Interdite en Occident au VIIIe siècle par la papauté, la consommation de viande de cheval a longtemps été tabou. L’hippophagie connaît de nouveau un développement important en France au XIXe siècle, notamment sous l’impulsion du naturaliste Isidore Geoffroy Saint-Hilaire (1805-1861) et du vétérinaire Émile Decroix (1821-1901). L’intérêt hygiéniste du premier fut doublé d’un souci de protection des chevaux, cher au second. En effet, nombre d’entre eux mouraient d’épuisement en pleine rue, soumis à des conditions de travail éprouvantes.

La promotion de l’hippophagie avait donc un double intérêt : une alimentation saine et bon marché pour les consommateurs et une fin de vie meilleure - car plus rapide - pour les chevaux, la vente des animaux à la boucherie nécessitant leur maintien en bon état. À ses débuts, l’hippophagie fut donc soutenue par la Société protectrice des animaux (SPA). La campagne active menée pour la consommation de viande de cheval aboutit en 1866 à une ordonnance autorisant la viande de cheval et l’ouverture d’une première boucherie chevaline. Le Siège de Paris favorisa également la diffusion de cette pratique alimentaire en 1870.

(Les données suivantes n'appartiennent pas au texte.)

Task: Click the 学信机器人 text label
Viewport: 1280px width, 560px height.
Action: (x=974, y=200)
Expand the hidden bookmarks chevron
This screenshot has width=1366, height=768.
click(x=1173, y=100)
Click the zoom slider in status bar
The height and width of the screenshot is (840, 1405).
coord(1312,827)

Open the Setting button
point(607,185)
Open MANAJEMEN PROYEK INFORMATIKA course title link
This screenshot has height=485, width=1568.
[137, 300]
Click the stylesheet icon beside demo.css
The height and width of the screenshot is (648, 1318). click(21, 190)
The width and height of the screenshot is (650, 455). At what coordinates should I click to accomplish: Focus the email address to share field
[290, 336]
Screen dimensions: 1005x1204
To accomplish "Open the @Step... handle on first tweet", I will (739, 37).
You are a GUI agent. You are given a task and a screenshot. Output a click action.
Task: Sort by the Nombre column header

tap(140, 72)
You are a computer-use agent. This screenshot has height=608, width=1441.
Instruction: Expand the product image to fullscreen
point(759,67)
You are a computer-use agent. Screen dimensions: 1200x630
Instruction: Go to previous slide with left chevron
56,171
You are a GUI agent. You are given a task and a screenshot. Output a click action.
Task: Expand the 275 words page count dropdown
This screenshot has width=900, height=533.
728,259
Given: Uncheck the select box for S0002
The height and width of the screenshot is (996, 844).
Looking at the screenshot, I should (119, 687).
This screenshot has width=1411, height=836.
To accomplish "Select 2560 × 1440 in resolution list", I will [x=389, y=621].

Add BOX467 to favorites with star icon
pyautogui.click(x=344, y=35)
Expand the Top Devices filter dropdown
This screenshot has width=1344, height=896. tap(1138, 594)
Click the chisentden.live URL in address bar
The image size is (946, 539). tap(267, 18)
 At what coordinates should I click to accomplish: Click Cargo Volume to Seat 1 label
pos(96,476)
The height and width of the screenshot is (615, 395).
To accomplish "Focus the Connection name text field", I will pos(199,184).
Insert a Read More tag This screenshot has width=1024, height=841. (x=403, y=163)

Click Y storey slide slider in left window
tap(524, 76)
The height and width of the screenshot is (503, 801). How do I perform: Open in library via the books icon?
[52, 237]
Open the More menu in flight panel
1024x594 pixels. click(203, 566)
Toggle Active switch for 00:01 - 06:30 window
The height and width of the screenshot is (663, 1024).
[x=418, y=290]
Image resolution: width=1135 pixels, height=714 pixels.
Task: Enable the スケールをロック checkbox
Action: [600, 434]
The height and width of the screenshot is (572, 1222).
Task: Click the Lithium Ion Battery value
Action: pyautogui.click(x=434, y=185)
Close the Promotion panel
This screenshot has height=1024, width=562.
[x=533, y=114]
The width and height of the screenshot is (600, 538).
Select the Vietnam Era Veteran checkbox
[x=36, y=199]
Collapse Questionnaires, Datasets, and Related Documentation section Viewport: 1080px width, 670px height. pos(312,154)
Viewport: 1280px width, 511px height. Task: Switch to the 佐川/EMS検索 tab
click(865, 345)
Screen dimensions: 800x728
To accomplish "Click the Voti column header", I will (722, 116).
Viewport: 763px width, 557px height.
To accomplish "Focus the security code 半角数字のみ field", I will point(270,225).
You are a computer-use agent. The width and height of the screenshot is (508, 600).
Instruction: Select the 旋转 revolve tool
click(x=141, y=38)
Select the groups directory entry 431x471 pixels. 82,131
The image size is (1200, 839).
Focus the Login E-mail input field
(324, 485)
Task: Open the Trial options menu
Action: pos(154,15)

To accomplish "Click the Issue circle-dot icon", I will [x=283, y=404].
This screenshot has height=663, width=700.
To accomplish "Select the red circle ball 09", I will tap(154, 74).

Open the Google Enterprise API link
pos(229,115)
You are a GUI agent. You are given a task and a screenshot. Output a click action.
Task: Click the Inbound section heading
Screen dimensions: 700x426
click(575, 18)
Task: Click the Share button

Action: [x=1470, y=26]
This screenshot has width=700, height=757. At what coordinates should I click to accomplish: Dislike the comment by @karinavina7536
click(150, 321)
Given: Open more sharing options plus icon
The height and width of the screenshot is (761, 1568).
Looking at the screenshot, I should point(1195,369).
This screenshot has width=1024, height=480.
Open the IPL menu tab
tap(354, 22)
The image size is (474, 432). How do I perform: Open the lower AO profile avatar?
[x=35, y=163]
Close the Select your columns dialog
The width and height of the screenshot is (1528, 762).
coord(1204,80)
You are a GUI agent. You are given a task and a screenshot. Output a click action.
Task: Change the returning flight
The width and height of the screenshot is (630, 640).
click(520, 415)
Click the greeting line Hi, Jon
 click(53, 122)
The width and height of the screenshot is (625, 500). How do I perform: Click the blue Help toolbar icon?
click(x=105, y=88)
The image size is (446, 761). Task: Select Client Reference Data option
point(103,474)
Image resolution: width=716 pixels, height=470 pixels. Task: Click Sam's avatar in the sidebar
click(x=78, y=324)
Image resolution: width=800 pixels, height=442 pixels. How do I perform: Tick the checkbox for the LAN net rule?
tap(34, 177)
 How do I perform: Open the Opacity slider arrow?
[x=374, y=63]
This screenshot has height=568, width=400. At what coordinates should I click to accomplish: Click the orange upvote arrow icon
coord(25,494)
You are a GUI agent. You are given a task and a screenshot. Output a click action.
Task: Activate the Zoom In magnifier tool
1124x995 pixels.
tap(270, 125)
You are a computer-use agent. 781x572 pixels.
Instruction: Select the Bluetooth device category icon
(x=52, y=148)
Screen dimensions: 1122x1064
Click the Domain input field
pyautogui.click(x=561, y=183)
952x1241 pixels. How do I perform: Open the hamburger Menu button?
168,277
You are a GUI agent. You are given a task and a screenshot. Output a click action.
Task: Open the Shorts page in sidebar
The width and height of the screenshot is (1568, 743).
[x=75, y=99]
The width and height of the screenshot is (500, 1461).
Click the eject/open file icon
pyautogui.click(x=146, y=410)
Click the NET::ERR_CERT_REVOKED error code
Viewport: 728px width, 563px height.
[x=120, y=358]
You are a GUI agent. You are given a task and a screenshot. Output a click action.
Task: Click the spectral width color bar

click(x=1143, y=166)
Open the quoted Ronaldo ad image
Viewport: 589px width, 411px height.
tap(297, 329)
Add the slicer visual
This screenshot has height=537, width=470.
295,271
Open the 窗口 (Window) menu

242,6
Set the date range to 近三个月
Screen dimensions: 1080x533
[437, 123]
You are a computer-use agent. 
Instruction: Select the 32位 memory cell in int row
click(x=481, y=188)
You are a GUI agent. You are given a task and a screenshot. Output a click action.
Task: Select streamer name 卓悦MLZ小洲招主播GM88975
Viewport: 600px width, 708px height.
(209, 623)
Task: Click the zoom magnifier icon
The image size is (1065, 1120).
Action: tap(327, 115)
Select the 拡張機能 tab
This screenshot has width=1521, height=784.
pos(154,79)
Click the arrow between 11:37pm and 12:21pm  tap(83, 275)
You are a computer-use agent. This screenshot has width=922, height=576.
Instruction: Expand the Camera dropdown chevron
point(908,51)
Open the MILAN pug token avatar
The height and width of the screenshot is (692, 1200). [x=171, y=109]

Si l’hippophagie venait à disparaître totalement, les races de chevaux de trait seraient amenées à disparaître.

Jean-Pierre Digard

Pourtant, elle ne parvint pas à s’instaurer de manière durable dans les mœurs françaises. Les paysans ne concevaient pas de manger leurs compagnons de travail, quand l’aristocratie trouvait déplacé de manger un compagnon de loisirs. C’est donc principalement la bourgeoisie qui s’est adonnée à cette pratique, dont l’apogée se situe entre la fin XIXe siècle et le début du XXe siècle. Ce relatif engouement déclina ensuite. Aujourd’hui, ce sont 30 000 tonnes de viandes de cheval qui sont consommées chaque année, soit 2 à 3% de la consommation totale de viande en France. Si la SPA milite désormais pour l’arrêt de cette pratique, la cessation de cette filière pourrait entraîner la disparition de certaines races de chevaux lourds.